* Work instructions
The expected reply is all of the data, returned exactly.

[Collected data entries]
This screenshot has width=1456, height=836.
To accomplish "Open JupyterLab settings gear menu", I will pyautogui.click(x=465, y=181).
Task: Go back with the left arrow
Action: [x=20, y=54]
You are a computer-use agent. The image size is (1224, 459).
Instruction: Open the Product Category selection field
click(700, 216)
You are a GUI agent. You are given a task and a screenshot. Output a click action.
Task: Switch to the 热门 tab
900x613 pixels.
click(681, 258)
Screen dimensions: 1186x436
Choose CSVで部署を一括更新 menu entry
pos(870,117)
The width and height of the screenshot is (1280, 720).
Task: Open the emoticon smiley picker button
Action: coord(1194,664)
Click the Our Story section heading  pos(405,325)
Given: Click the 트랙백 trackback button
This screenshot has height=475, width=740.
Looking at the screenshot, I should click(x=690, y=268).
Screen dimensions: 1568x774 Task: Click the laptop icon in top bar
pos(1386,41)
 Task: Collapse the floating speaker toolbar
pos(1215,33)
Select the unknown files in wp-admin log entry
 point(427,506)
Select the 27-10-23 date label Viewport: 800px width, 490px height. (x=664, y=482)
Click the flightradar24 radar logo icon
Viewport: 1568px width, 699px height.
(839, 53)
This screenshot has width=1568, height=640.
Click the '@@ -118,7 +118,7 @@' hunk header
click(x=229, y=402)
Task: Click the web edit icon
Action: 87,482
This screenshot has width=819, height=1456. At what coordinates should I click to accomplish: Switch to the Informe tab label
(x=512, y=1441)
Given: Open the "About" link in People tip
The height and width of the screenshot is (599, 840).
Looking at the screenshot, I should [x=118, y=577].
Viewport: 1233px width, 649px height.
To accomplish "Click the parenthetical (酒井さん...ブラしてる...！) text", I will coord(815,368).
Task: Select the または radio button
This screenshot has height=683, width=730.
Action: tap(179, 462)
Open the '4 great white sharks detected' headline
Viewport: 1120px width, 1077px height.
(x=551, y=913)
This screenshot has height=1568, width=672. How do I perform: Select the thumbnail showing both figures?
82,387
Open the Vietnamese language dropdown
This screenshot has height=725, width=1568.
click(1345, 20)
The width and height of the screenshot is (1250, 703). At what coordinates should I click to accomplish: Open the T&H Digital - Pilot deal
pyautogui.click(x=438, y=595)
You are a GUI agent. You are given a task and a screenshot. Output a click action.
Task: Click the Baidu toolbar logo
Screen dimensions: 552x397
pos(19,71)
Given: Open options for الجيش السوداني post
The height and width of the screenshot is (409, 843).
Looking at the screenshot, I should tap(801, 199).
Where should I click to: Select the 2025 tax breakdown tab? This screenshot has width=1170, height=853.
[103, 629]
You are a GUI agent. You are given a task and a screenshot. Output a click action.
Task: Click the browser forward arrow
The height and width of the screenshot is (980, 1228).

* Problem solution
This screenshot has width=1456, height=836.
To accomplish "Open JupyterLab settings gear menu", I will pyautogui.click(x=465, y=181).
Task: Go back with the left arrow
Action: [x=20, y=54]
You are a computer-use agent. The image size is (1224, 459).
Instruction: Open the Product Category selection field
click(700, 216)
You are a GUI agent. You are given a task and a screenshot. Output a click action.
Task: Switch to the 热门 tab
900x613 pixels.
click(681, 258)
Screen dimensions: 1186x436
Choose CSVで部署を一括更新 menu entry
pos(870,117)
The width and height of the screenshot is (1280, 720).
Task: Open the emoticon smiley picker button
Action: coord(1194,664)
Click the Our Story section heading  pos(405,325)
Given: Click the 트랙백 trackback button
This screenshot has height=475, width=740.
Looking at the screenshot, I should click(x=690, y=268).
Screen dimensions: 1568x774 Task: Click the laptop icon in top bar
pos(1386,41)
 Task: Collapse the floating speaker toolbar
pos(1215,33)
Select the unknown files in wp-admin log entry
 point(427,506)
Select the 27-10-23 date label Viewport: 800px width, 490px height. (x=664, y=482)
Click the flightradar24 radar logo icon
Viewport: 1568px width, 699px height.
(839, 53)
This screenshot has width=1568, height=640.
Click the '@@ -118,7 +118,7 @@' hunk header
click(x=229, y=402)
Task: Click the web edit icon
Action: 87,482
This screenshot has width=819, height=1456. At what coordinates should I click to accomplish: Switch to the Informe tab label
(x=512, y=1441)
Given: Open the "About" link in People tip
The height and width of the screenshot is (599, 840).
Looking at the screenshot, I should [x=118, y=577].
Viewport: 1233px width, 649px height.
To accomplish "Click the parenthetical (酒井さん...ブラしてる...！) text", I will coord(815,368).
Task: Select the または radio button
This screenshot has height=683, width=730.
Action: tap(179, 462)
Open the '4 great white sharks detected' headline
Viewport: 1120px width, 1077px height.
(x=551, y=913)
This screenshot has height=1568, width=672. How do I perform: Select the thumbnail showing both figures?
82,387
Open the Vietnamese language dropdown
This screenshot has height=725, width=1568.
click(1345, 20)
The width and height of the screenshot is (1250, 703). At what coordinates should I click to accomplish: Open the T&H Digital - Pilot deal
pyautogui.click(x=438, y=595)
You are a GUI agent. You are given a task and a screenshot. Output a click action.
Task: Click the Baidu toolbar logo
Screen dimensions: 552x397
pos(19,71)
Given: Open options for الجيش السوداني post
The height and width of the screenshot is (409, 843).
Looking at the screenshot, I should tap(801, 199).
Where should I click to: Select the 2025 tax breakdown tab? This screenshot has width=1170, height=853.
[103, 629]
You are a GUI agent. You are given a task and a screenshot. Output a click action.
Task: Click the browser forward arrow
The height and width of the screenshot is (980, 1228).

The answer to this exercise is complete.